De son côté, le " code de bonne conduite " est plus ambitieux : il
vise à la fois les comportements optimisation fiscale des entreprises et
les délocalisations que pourrait susciter la concurrence fiscale entre
Etats. Ce code demande aux Etats membres de prendre l'engagement politique de
s'abstenir de toute mesure donnant lieu à " une concurrence dommageable
". Il ne spécifie pas précisément quelles sont les mesures
dommageables, mais énumère un certains nombre de critères
permettant de les identifier. Par exemple, sont considérées comme
dommageables, les facilités qui seraient accordées exclusivement
aux non-résidents ou encore les règles de détermination
des bénéfices provenant des activités internes à un
groupe multinational qui divergerait des normes admises par l'OCDE . Par
ailleurs, il est prévu que les Etats peuvent discuter des mesures
fiscales prises dans d'autres Etats, afin d'en établir le
caractère préjudiciable.
Au total, ce code est non contraignant sur le plan juridique et son
efficacité repose entièrement sur la volonté politique des
Etats. L'idée d'un code de bonne conduite susceptible d'englober toute
une série de mesures potentiellement dommageables est certainement plus
pertinente que l'instauration d'un taux minimal d'imposition pour les
entreprises. En effet, nous avons vu, lors de la description des
systèmes d'imposition sur les sociétés, que les
instruments susceptibles d'être utilisés par les Etats pour se
concurrencer sont nombreux et ne se limitent pas aux seuls taux d'imposition
faciaux. D'un autre côté, un taux d'imposition minimal permettrait
de limiter les pratiques d'optimisation fiscale, qui repose dans certains cas
(manipulation des prix de cessions) sur la comparaison des taux nominaux.
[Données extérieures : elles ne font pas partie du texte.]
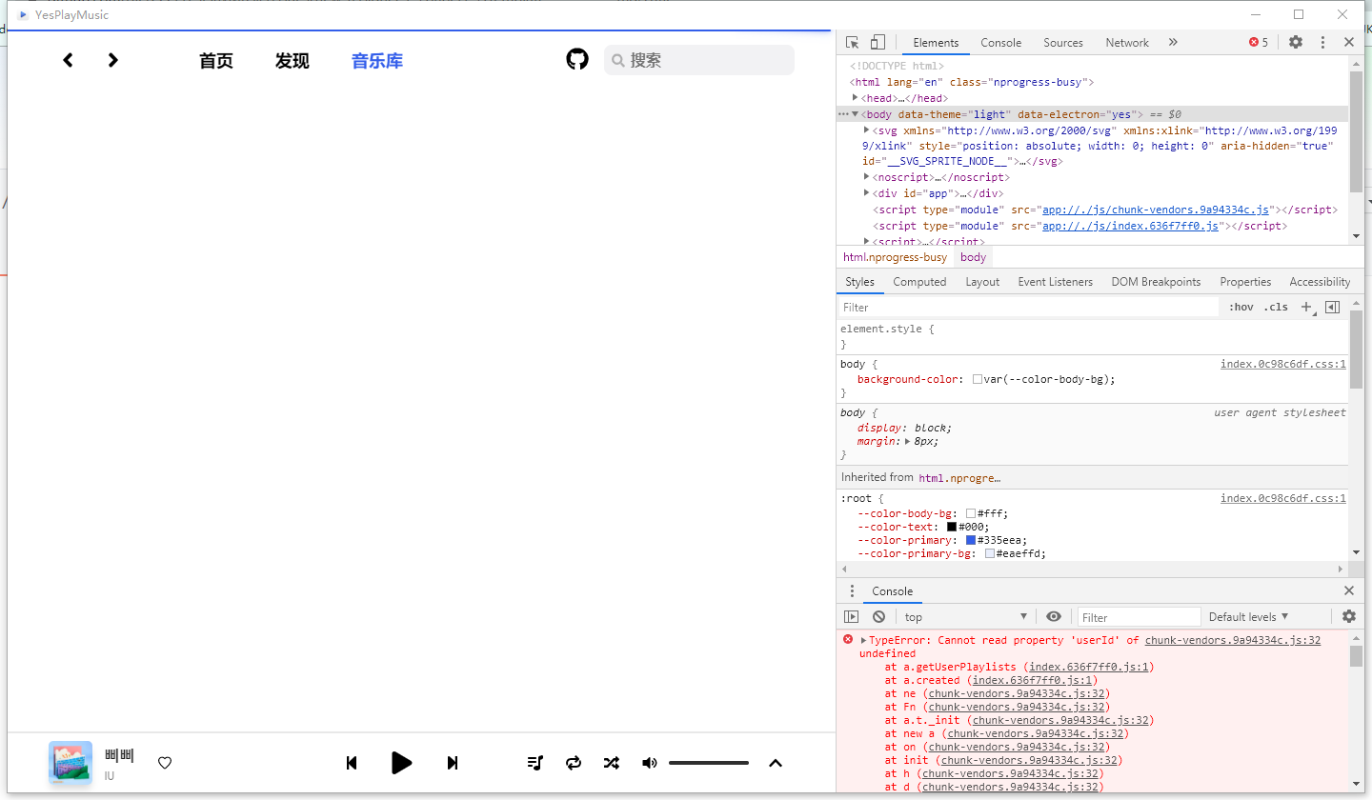Open the play queue icon
Viewport: 1372px width, 800px height.
(535, 762)
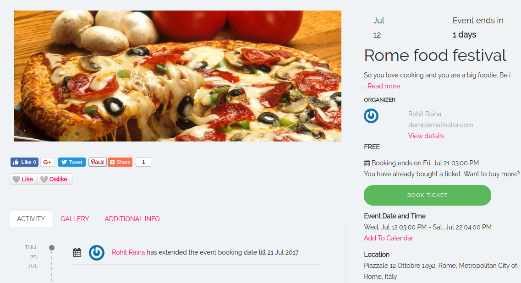Toggle the heart Like button
The image size is (521, 283).
pyautogui.click(x=23, y=179)
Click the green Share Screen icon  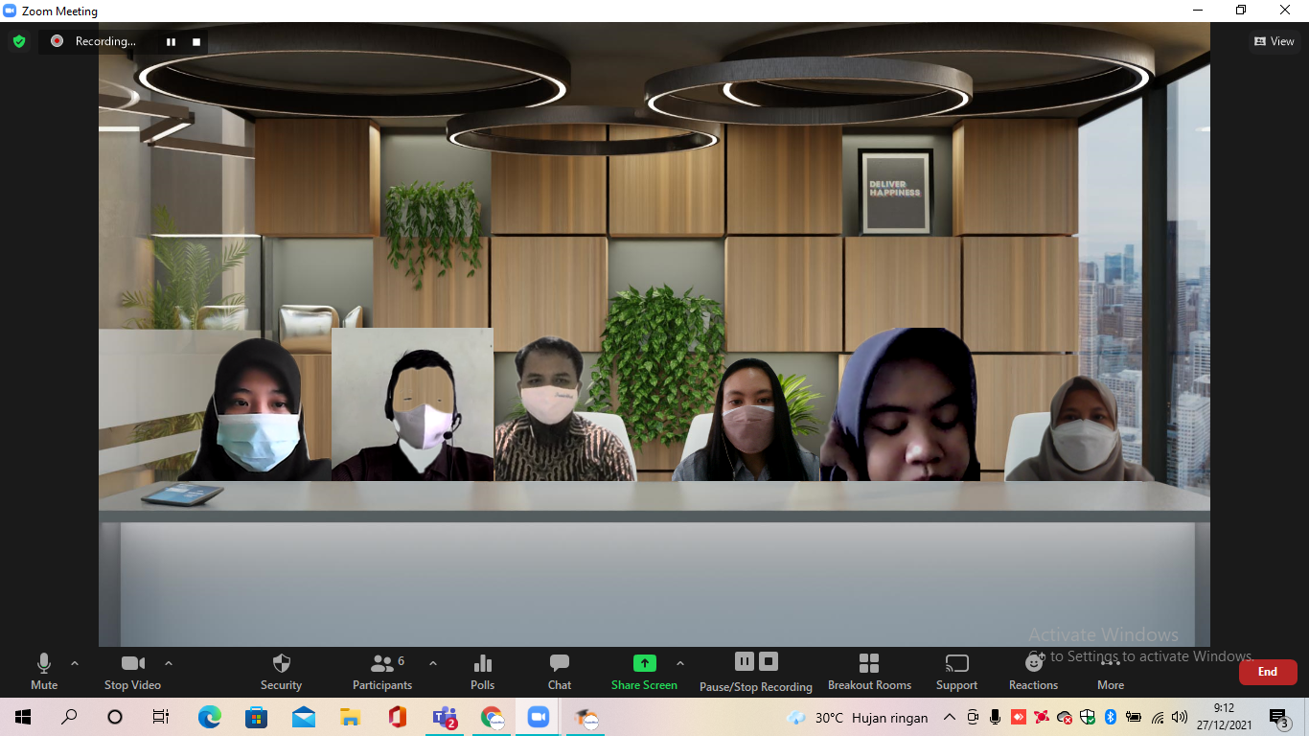tap(644, 664)

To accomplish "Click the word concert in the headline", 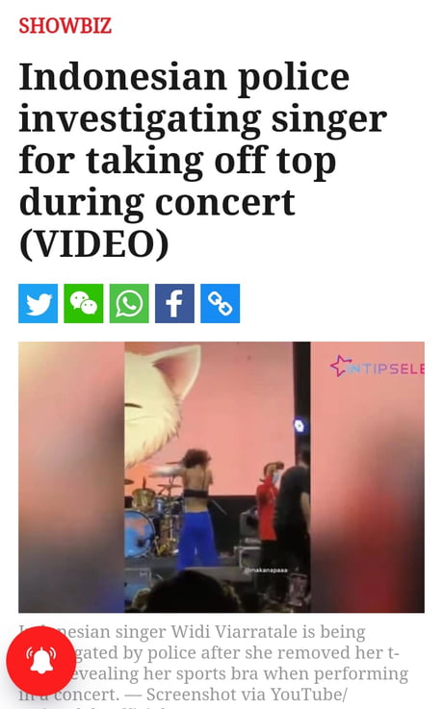I will click(x=225, y=202).
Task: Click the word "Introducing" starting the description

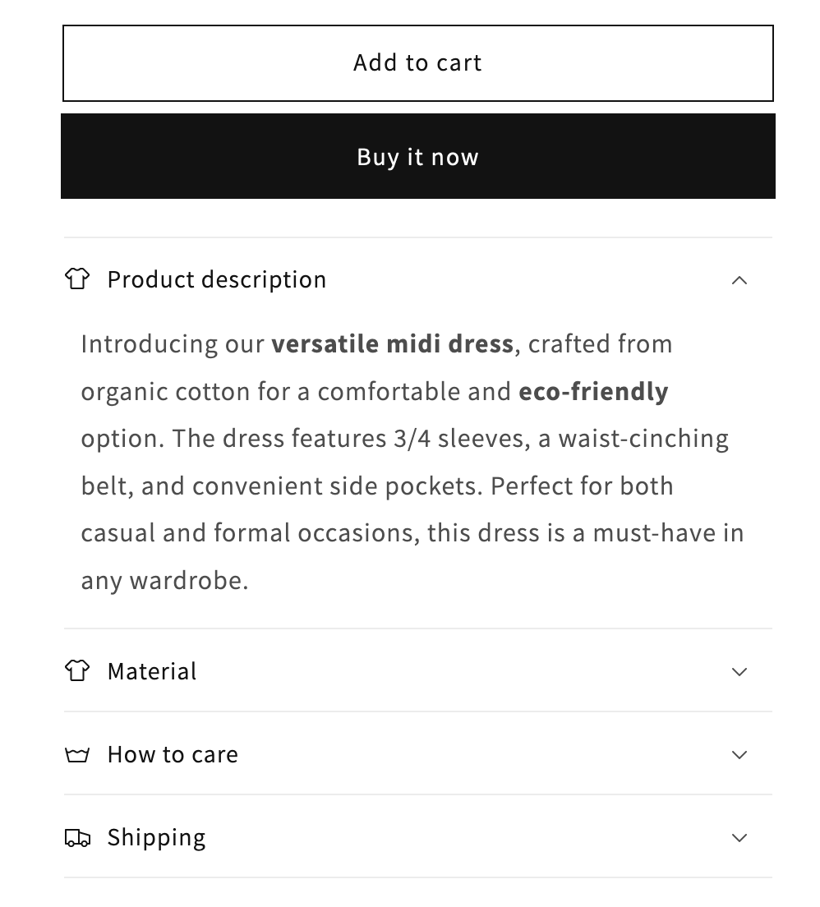Action: click(x=150, y=343)
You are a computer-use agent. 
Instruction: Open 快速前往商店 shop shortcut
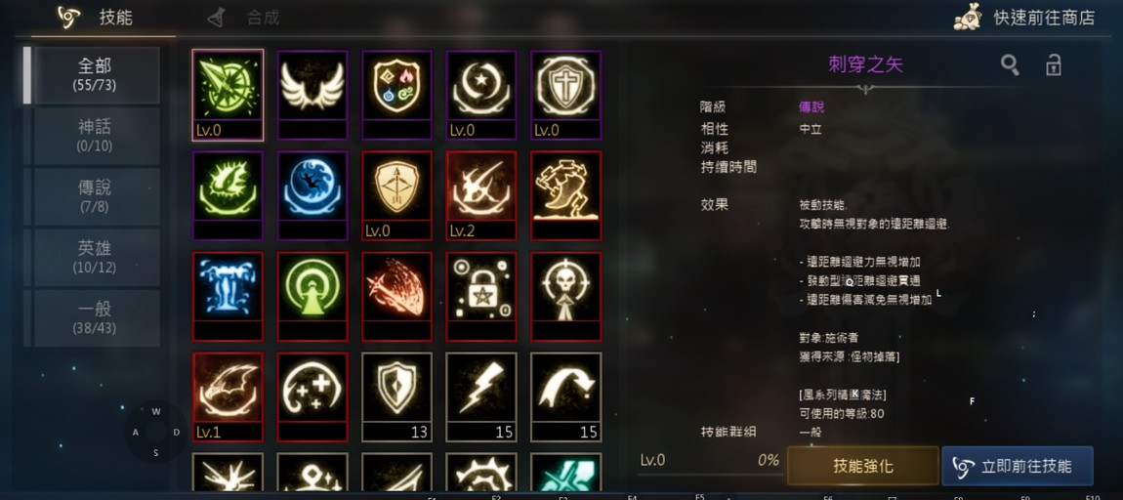(1024, 18)
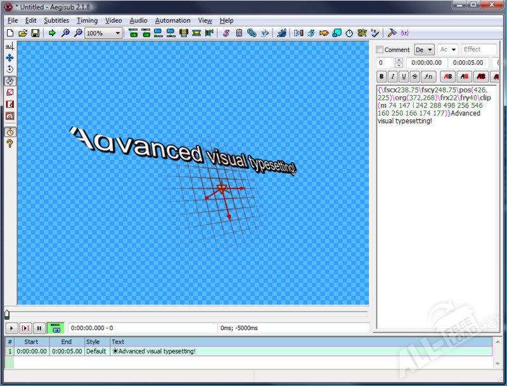The height and width of the screenshot is (386, 507).
Task: Open the Automation menu
Action: [x=172, y=20]
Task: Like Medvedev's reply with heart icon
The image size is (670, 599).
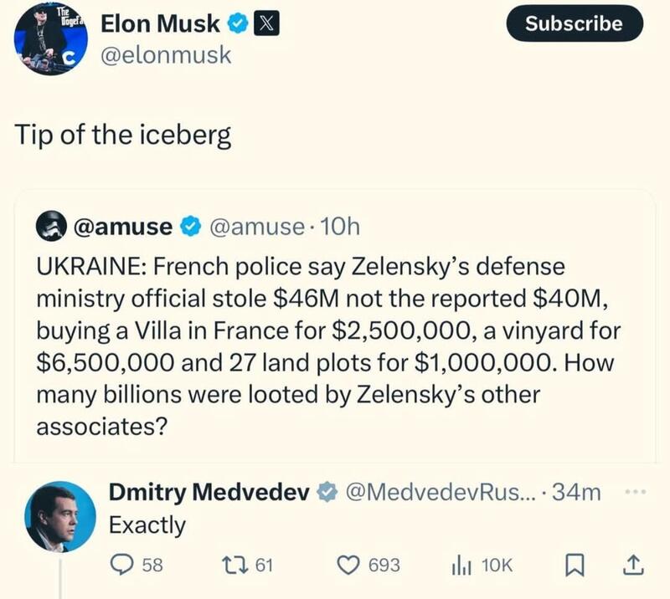Action: (x=348, y=566)
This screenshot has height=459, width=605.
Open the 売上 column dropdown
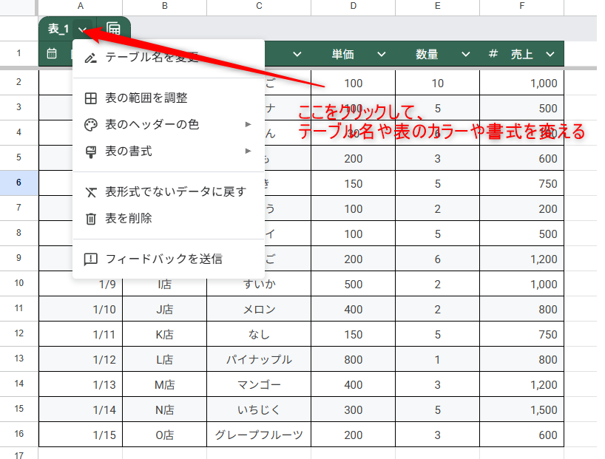tap(550, 55)
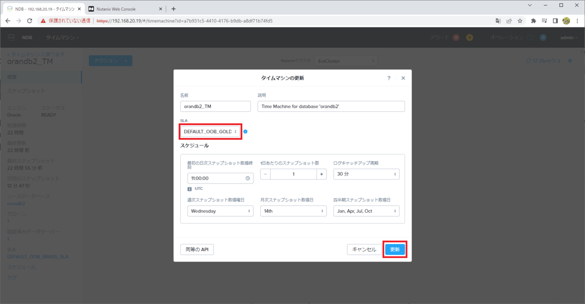Screen dimensions: 585x304
Task: Click the yellow alert counter badge
Action: click(x=470, y=37)
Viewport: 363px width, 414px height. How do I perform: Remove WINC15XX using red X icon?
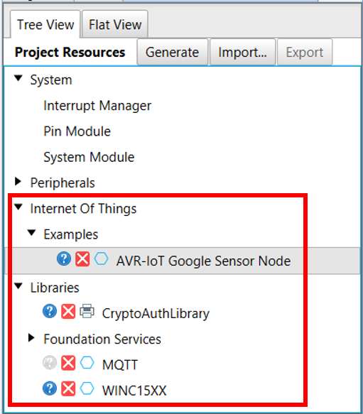coord(68,388)
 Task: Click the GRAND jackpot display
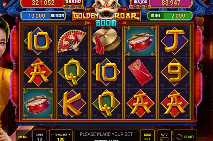tap(52, 4)
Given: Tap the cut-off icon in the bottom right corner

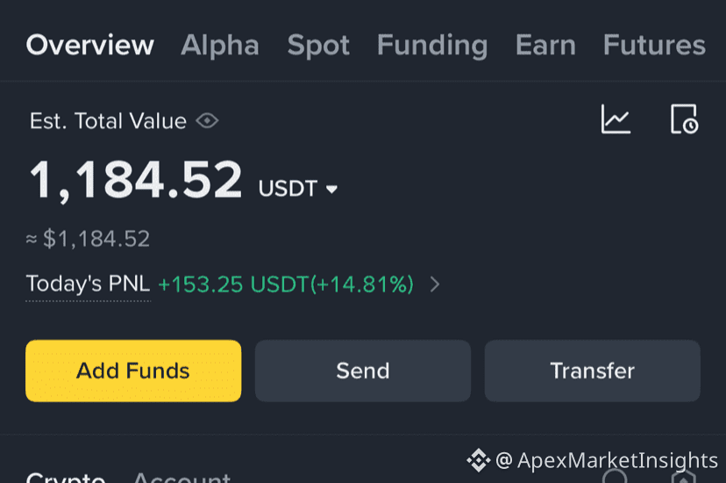Looking at the screenshot, I should point(684,477).
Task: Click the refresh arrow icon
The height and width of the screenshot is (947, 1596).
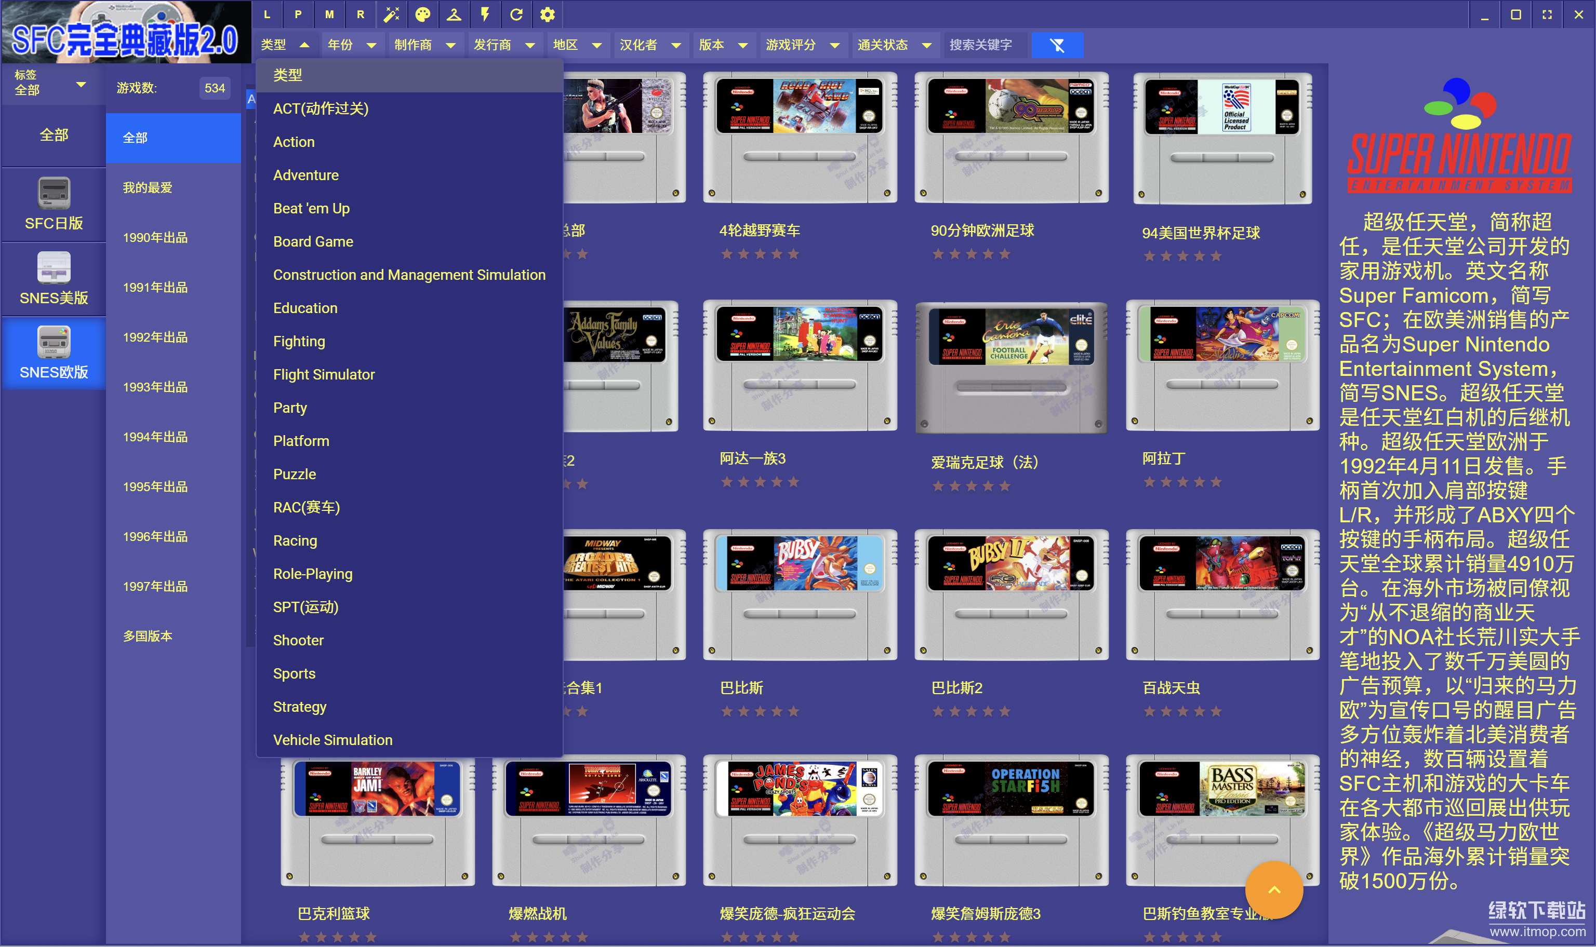Action: coord(516,14)
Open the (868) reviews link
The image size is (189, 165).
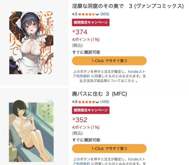(x=105, y=14)
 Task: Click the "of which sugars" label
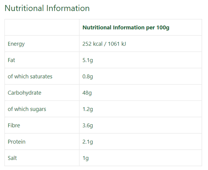click(x=27, y=109)
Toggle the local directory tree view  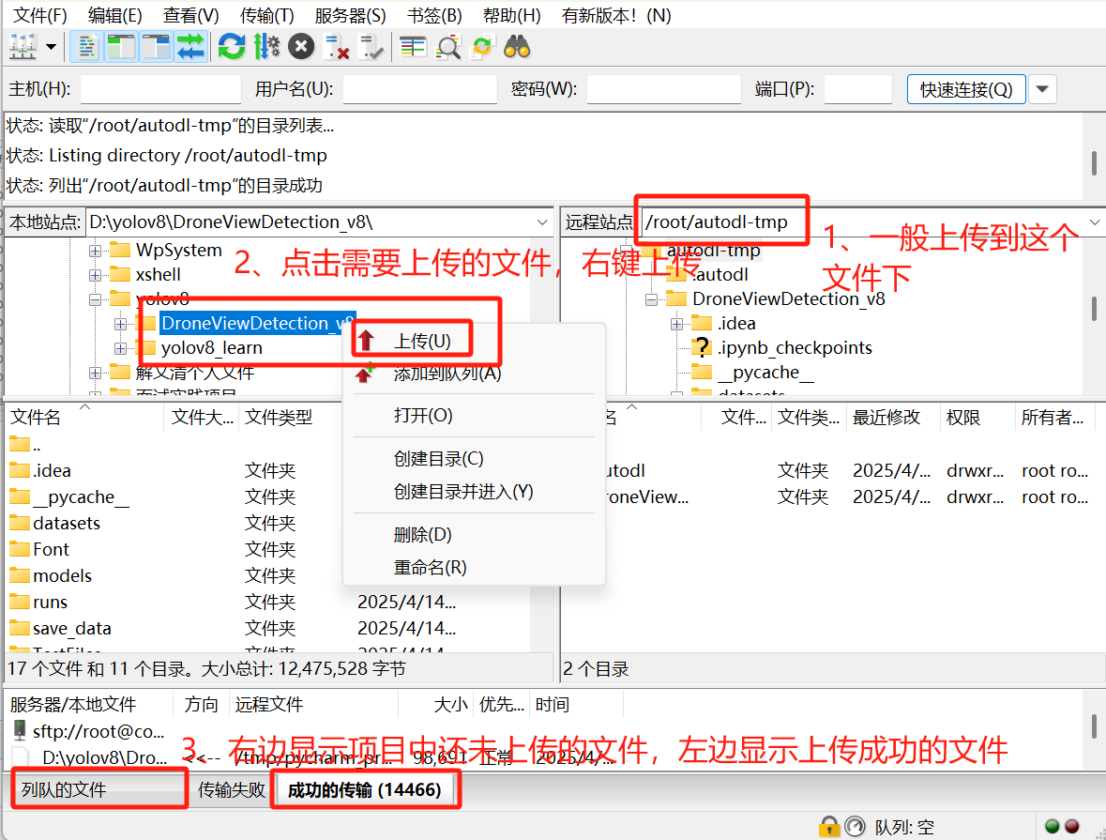point(121,46)
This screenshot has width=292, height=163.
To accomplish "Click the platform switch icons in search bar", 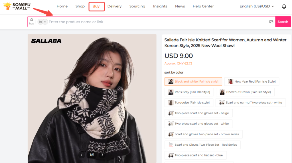I will click(x=43, y=22).
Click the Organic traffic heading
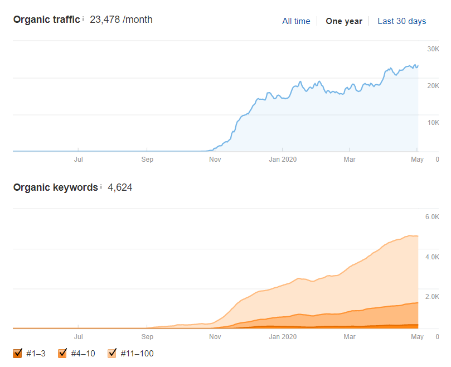 47,20
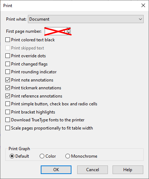Uncheck Print reference annotations
This screenshot has height=179, width=149.
8,96

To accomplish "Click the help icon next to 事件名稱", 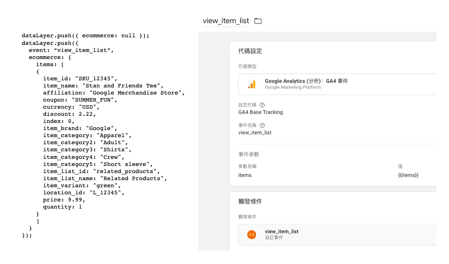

Mais
naturellement, l'instauration d'un taux minimal nécessiterait une
directive votée à l'unanimité et donc juridiquement
contraignante, ce qui n'est pas le cas du " code de bonne conduite ". L'absence
d'unanimité au moment du vote des directives montre clairement qu'une
volonté commune n'existe pas. Cependant, on peut penser que, suite aux
pressions politiques répétées des Etats membres soucieux
d'une meilleure coopération fiscale, les Etats réfractaires
pourraient in fine se plier à la volonté générale.
L'autre possibilité étant bien sûr la remise en question de
la règle à l'unanimité comme l'ont proposé
récemment les gouvernements français et allemand.